#### [Entries supplied]
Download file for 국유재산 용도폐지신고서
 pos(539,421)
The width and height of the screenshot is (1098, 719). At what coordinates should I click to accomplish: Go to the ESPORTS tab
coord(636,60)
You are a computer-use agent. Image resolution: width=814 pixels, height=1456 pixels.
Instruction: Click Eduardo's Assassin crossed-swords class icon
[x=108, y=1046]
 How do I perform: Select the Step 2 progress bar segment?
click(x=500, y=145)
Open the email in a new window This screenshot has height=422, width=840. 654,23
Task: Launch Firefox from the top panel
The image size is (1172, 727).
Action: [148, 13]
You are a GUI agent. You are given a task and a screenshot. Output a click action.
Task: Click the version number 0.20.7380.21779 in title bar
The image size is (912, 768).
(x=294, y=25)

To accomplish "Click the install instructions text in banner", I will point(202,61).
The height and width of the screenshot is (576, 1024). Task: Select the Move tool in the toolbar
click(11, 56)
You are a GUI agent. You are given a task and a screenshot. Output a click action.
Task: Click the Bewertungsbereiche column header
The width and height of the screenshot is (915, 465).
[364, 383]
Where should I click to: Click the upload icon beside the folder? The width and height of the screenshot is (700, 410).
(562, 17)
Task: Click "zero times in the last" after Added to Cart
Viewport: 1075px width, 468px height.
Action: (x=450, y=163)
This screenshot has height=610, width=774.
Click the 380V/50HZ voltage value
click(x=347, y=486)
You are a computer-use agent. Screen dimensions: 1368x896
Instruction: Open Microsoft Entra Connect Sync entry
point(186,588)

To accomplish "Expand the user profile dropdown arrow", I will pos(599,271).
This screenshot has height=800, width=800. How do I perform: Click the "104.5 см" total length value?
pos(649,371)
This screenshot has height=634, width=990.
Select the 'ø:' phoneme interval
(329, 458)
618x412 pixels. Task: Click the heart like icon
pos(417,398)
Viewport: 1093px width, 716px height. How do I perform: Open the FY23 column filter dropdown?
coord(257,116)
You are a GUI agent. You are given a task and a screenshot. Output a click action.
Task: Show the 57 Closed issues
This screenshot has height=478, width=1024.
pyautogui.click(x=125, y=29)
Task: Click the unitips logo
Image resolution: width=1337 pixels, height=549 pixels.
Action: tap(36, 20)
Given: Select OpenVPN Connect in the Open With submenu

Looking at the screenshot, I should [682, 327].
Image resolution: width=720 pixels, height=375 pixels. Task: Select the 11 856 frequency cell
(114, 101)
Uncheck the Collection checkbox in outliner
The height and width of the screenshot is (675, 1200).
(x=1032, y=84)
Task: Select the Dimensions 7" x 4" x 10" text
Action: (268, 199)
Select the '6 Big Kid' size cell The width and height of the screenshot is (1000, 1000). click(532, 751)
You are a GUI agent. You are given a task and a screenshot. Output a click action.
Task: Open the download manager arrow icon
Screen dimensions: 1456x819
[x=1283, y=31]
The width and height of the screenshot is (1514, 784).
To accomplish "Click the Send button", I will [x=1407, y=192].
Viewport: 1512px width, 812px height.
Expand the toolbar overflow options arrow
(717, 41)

#### [To do]
With the line that has "Task: Click the unitips logo" as the first and the line that has "Uncheck the Collection checkbox in outliner" as the last, repeat exactly that run of lines above and no more.

#### [Written answer]
Task: Click the unitips logo
Image resolution: width=1337 pixels, height=549 pixels.
Action: tap(36, 20)
Given: Select OpenVPN Connect in the Open With submenu

Looking at the screenshot, I should [682, 327].
Image resolution: width=720 pixels, height=375 pixels. Task: Select the 11 856 frequency cell
(114, 101)
Uncheck the Collection checkbox in outliner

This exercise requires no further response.